Bloomberg.com -- It's one of the most hotly anticipated novels in literary history, yet the young hero slouches into ``Harry Potter and the Deathly Hallows,'' the seventh and final installment of J.K. Rowling's series, bleeding and swearing under his breath.

He has cut himself on a shard of mirror while rooting in his old Hogwarts school trunk, literally wading through his past. Harry has come far since the days when he and his pals Ron and Hermione could hide beneath a single invisibility cloak.

Now on the cusp of his 17th birthday -- the moment when wizards officially come of age -- Harry must locate and destroy the four remaining Horcruxes, vessels containing fragments of his nemesis Lord Voldemort's soul. It's a quest that he knows could end in his own death, and midway through the novel he learns that he must also track down the Deathly Hallows, three objects that might protect him. As ever, Ron and Hermione are at his side.

As Rowling's series has progressed, the mischievous charm of the earlier books has given way to a more brooding, introverted atmosphere. Near the start of the new one, Lord Voldemort and his Death Eaters seize control of the magical world, taking over Hogwarts and the Daily Prophet and embarking on a program of ethnic cleansing to wipe out wizards of human extraction -- Muggle-borns and Mudbloods.

Hormonal Silence

Harry, named Undesirable No. 1, goes into hiding in the forest with Ron and Hermione, where they bicker for days before lapsing into a moody, hormonally charged silence. Winter descends and they run low on food. It takes 275 pages for them to find the first Horcrux.

Midway through, though, the pace picks up, and the air grows thick with familiar spells and the clatter of battles. Car-sized spiders, dragons and 20-foot giants appear. There are some narrow escapes, and not everyone survives.
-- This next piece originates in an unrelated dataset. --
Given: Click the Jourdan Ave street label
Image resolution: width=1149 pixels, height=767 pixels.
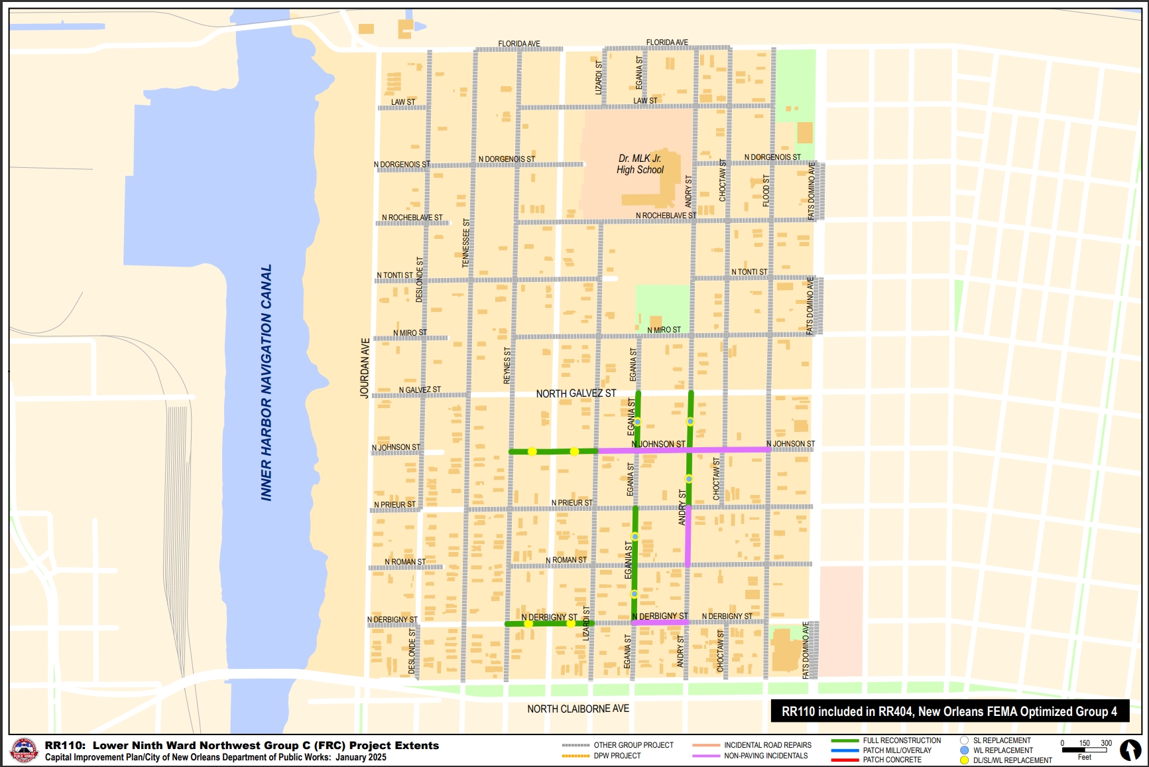Looking at the screenshot, I should click(364, 368).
Throughout, Harry's distinctive lightning scar acts as a psychic connection to Voldemort, plugging the hero into his enemy's actions and emotions. Yet Rowling's arch baddie proves a less compelling figure than Albus Dumbledore, Hogwarts's headmaster and Harry's mentor, who died at the end of the sixth book, ``Harry Potter and the Half-Blood Prince.'' Dumbledore turns out to have been a far darker, more complex character than Harry suspected, with a past and secrets of his own.

`Brave, Brave Man'

Faced with a series' worth of loose ends to tie up, Rowling cheats by having Harry cross over for a mystical beyond-the-grave chat with Dumbledore in which all -- or almost all -- is explained. (Bafflingly, Harry arrives for the interview stark naked.) ``You wonderful boy. You brave, brave man,'' Dumbledore greets him -- and within the space of those two sentences the bespectacled boy wizard finally becomes an adult.
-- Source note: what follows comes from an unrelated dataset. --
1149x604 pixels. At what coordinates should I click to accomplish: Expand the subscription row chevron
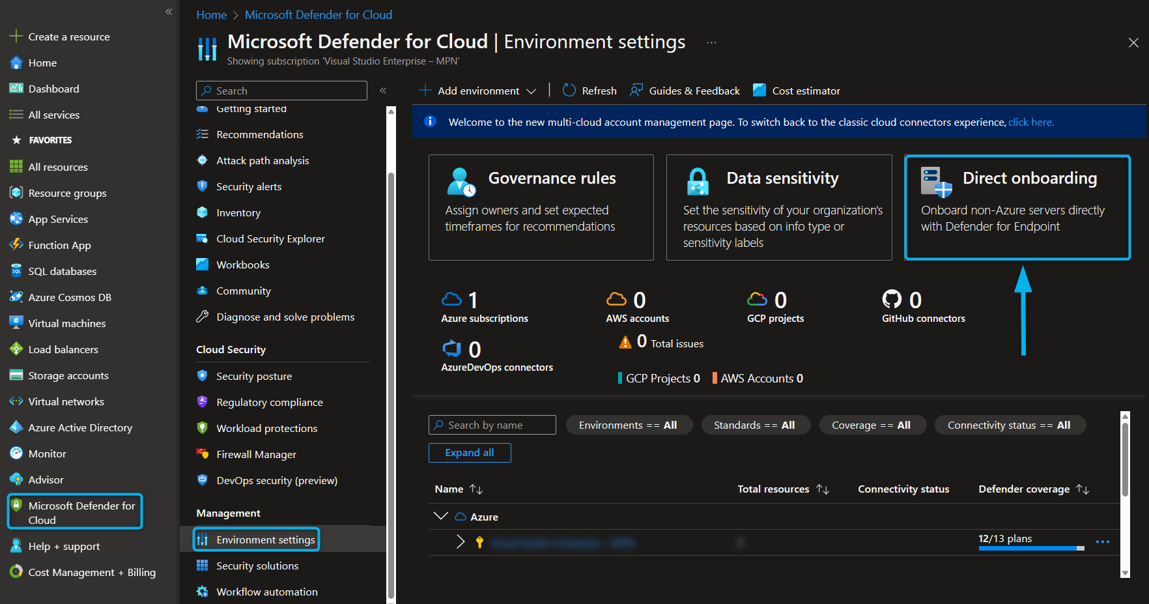click(461, 541)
Though the novel's body count tops 50, its ending will delight fans who feared the worst, and Rowling reinforces its happiness with a coda that leaps forward 19 years to glimpse a new generation of wizards waiting for the Hogwarts Express while their parents josh about such grown-up matters as parking.

This extra ending feels unnecessary -- a too sugary, too tidy detraction from the metaphysical murkiness that has become Rowling's strength. Her fans aren't the only ones who have grown up alongside Harry. Rowling has, too, as a writer, yet these final pages hark back to the larkier elements of her work -- to earwax-flavored jelly beans and streets with names such as Diagon Alley.
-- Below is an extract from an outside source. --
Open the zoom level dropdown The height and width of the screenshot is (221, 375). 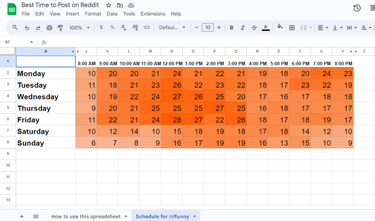[79, 27]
Her skill lies in synthesizing motifs from an eclectic range of sources -- children's classics, myths, theology, even self- help books -- and grounding them in a subtly other world whose quirkiness is cozy and familiar. Shadows are crucial to the magic of that world. By exposing it to the rosy glare of a sunny ending, Rowling breaks her own spell.

``Harry Potter and the Deathly Hallows'' is published by Scholastic in the U.S. and Bloomsbury in the U.K. (759 pages, $34.99, 17.99 pounds).

(Hephzibah Anderson is a critic for Bloomberg News. The opinions expressed are her own.)